>> Begin INPUT MATERIAL

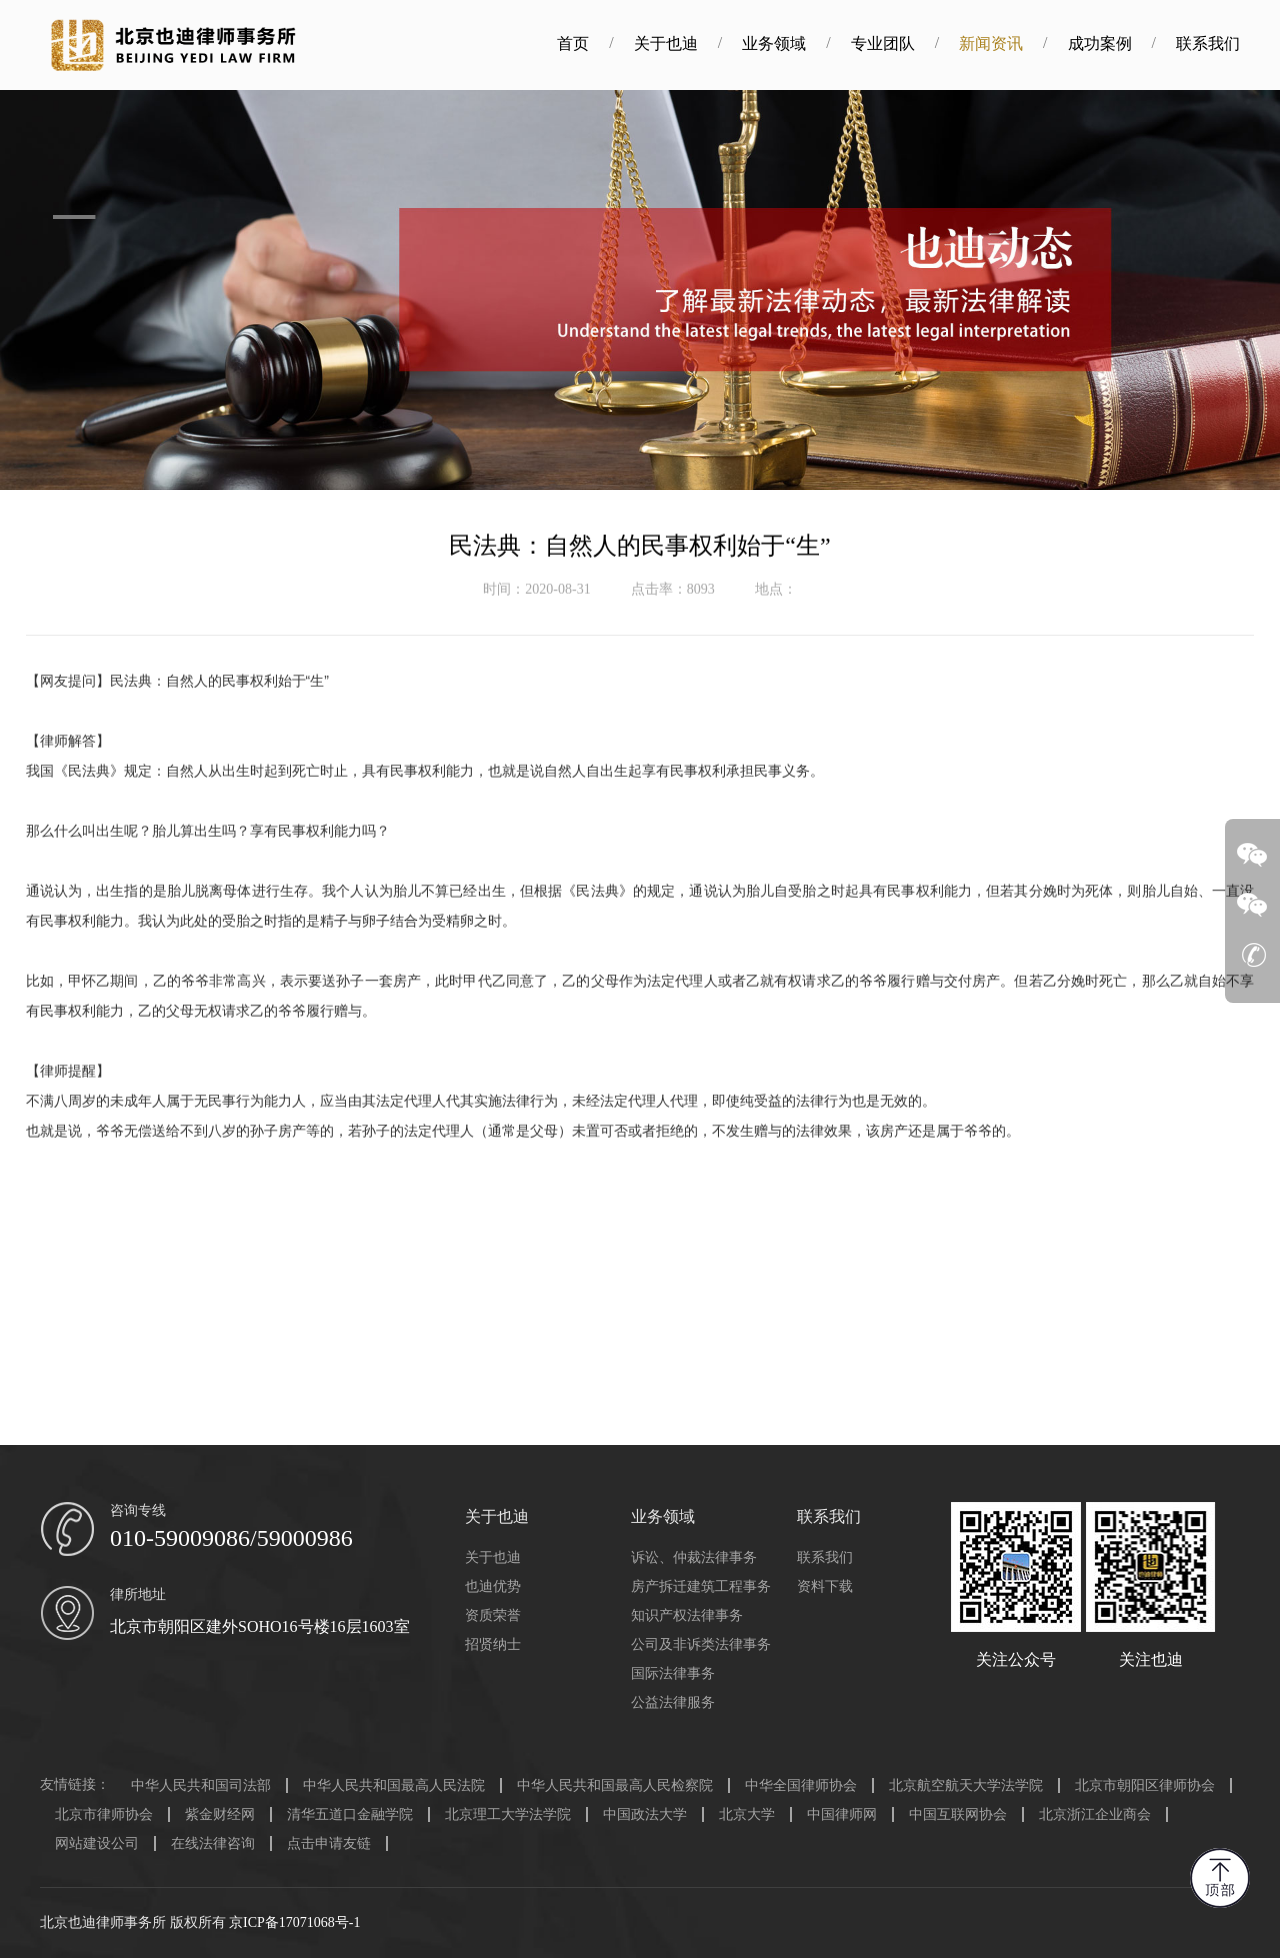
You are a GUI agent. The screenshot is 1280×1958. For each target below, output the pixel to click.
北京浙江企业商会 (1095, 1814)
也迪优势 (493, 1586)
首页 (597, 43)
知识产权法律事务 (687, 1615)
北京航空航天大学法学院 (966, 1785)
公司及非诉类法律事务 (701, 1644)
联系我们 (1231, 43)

>> End INPUT MATERIAL

DO THIS>
From the data above, pull out every line that contains the string "target".

THE RESULT>
You are a GUI agent. The screenshot is 1280×1958. For each target below, output the pixel to click.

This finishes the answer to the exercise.